-- Try it --
Look through the data below. Show each line where the string "name" occurs.

[Collected data]
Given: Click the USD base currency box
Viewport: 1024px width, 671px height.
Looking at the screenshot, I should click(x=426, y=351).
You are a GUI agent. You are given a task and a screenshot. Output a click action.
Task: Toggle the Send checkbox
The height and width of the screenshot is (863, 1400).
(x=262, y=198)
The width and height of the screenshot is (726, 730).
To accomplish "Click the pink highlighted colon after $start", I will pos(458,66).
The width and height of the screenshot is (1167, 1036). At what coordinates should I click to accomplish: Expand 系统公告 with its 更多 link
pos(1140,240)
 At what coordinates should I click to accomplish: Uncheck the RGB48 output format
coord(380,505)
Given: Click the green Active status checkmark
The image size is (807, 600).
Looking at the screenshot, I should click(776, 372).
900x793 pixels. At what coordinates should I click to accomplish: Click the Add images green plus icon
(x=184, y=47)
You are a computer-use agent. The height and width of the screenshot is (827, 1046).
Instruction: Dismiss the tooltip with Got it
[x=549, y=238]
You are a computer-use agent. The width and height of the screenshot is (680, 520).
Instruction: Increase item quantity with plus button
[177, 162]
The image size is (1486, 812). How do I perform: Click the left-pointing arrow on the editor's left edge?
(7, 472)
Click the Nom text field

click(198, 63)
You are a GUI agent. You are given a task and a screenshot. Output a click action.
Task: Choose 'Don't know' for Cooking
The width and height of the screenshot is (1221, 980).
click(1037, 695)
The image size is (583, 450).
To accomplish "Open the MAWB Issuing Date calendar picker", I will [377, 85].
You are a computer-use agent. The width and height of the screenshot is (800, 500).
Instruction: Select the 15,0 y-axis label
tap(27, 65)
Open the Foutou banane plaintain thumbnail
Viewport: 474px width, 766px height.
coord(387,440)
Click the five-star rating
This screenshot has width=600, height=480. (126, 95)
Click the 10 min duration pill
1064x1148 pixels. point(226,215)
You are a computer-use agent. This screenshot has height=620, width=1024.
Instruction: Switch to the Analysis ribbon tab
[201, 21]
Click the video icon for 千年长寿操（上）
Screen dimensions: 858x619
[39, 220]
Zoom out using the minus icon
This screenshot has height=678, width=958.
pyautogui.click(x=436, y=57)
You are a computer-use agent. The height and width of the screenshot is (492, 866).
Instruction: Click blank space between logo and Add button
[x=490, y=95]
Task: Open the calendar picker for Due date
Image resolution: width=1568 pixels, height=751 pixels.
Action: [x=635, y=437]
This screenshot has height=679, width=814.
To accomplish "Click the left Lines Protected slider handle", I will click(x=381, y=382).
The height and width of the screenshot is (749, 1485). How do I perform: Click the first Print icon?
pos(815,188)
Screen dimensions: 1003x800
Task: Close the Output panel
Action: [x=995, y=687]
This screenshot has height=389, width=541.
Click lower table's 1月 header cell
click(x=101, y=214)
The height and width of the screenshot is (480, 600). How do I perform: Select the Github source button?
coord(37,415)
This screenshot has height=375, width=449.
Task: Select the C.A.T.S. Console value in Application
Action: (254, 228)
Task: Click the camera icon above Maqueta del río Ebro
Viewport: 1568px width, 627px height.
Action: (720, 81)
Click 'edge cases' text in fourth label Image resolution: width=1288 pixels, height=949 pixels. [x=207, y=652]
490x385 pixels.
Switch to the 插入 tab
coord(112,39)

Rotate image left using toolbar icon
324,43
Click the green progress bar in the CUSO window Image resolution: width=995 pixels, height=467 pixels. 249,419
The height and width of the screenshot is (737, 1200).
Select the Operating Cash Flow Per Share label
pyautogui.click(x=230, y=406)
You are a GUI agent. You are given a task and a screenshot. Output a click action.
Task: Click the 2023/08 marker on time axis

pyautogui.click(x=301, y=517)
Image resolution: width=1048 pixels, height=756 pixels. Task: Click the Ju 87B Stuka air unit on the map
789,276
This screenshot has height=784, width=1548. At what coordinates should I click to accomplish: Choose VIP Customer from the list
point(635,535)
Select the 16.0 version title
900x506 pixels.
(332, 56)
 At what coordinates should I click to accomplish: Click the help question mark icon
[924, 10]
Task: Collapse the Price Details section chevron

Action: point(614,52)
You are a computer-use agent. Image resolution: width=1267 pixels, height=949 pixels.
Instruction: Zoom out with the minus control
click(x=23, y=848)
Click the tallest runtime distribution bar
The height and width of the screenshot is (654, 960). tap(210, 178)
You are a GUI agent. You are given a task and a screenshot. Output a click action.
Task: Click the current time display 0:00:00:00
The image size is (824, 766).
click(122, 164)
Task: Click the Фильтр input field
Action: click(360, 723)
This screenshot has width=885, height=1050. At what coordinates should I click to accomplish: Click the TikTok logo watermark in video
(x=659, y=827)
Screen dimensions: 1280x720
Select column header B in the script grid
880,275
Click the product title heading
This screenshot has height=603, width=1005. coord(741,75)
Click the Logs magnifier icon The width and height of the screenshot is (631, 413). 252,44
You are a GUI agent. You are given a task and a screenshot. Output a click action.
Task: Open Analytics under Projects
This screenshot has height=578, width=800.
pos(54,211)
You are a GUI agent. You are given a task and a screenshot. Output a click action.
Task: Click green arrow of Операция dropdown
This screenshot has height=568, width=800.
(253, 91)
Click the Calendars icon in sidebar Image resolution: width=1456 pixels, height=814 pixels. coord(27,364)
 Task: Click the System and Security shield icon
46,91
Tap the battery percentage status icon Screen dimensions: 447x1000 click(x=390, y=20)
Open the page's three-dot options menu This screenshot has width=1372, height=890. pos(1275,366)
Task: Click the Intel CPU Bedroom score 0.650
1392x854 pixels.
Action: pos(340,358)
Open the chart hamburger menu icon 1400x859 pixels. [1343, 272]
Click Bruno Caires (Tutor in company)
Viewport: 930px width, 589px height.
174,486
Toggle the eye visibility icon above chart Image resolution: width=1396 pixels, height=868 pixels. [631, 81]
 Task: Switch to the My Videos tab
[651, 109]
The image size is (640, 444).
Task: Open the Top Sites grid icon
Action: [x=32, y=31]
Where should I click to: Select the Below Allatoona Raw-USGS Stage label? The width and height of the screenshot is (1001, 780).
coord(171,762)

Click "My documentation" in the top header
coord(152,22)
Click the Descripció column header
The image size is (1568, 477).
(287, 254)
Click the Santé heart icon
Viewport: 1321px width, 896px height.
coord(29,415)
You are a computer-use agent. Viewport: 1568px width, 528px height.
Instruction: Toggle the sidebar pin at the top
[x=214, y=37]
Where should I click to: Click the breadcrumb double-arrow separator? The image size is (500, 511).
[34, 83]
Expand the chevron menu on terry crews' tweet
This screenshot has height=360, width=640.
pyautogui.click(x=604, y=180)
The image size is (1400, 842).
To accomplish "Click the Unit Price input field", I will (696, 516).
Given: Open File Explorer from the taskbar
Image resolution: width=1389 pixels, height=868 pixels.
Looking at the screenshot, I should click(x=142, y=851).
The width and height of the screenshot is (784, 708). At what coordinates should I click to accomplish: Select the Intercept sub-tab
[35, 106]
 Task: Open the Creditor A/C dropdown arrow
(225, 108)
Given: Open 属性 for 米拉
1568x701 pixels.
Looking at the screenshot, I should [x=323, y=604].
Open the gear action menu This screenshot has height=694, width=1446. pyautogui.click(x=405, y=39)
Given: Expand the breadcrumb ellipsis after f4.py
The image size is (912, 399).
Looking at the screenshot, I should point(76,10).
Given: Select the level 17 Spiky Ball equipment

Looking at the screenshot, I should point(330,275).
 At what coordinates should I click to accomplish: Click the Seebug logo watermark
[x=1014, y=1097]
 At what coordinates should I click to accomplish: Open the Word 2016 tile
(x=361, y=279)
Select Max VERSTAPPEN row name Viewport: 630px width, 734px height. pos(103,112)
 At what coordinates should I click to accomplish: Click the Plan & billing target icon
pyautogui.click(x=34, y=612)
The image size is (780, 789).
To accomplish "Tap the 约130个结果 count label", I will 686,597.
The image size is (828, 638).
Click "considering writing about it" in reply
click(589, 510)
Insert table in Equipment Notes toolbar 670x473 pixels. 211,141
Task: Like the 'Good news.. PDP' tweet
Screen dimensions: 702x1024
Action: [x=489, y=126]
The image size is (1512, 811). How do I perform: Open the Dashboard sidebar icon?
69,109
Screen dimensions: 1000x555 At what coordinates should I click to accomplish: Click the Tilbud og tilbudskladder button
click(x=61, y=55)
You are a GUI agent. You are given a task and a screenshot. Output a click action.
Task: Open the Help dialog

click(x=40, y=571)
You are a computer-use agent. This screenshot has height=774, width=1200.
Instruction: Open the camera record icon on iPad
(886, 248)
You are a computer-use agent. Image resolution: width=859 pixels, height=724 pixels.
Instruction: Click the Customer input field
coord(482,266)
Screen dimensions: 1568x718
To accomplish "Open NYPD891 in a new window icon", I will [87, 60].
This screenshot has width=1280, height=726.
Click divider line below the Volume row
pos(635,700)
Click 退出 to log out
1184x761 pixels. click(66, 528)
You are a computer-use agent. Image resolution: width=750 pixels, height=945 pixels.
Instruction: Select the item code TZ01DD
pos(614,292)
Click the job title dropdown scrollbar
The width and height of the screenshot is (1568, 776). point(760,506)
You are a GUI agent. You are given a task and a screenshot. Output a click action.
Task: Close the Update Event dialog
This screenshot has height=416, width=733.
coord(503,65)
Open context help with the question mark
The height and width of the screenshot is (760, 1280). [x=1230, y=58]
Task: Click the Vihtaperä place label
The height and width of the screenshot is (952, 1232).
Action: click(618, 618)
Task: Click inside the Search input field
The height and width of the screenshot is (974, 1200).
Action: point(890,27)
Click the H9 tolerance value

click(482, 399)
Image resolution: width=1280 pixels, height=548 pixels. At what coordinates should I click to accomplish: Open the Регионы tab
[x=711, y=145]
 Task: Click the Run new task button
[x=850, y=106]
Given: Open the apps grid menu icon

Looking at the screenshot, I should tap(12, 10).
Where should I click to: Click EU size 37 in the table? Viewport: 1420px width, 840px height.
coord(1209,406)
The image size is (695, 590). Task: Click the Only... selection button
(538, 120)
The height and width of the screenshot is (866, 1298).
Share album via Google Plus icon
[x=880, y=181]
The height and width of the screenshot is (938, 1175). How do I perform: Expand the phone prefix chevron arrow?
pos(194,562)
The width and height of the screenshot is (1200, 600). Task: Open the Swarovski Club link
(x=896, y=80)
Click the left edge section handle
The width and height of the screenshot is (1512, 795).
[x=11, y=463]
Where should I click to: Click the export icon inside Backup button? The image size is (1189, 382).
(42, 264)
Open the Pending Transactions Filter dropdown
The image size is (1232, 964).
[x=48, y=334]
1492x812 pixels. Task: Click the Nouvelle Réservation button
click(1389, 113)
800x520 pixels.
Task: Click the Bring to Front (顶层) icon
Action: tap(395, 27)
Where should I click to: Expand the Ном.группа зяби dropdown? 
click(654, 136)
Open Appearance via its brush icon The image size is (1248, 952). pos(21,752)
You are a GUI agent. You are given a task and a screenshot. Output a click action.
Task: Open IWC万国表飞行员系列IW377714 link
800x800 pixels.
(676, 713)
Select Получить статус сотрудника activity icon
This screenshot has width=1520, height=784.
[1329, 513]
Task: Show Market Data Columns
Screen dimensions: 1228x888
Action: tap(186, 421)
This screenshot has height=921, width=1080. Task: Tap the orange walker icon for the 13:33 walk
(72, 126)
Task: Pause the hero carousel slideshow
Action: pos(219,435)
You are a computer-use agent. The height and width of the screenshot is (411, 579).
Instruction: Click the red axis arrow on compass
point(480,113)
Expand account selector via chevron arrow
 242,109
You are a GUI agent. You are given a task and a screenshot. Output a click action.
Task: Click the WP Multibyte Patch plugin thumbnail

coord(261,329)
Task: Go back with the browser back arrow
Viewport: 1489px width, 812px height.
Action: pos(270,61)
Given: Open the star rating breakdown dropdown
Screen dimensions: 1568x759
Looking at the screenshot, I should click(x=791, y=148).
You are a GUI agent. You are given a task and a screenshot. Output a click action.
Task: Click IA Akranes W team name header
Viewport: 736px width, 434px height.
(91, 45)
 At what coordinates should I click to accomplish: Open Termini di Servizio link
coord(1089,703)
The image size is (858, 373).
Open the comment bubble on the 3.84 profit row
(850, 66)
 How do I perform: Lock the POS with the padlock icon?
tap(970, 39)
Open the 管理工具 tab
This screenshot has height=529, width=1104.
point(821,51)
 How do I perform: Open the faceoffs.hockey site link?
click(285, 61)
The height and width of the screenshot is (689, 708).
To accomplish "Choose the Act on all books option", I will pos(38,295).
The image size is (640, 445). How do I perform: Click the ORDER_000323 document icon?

-- Answer to this exercise --
Select Max VERSTAPPEN row name Viewport: 630px width, 734px height. pos(103,112)
Task: Click IA Akranes W team name header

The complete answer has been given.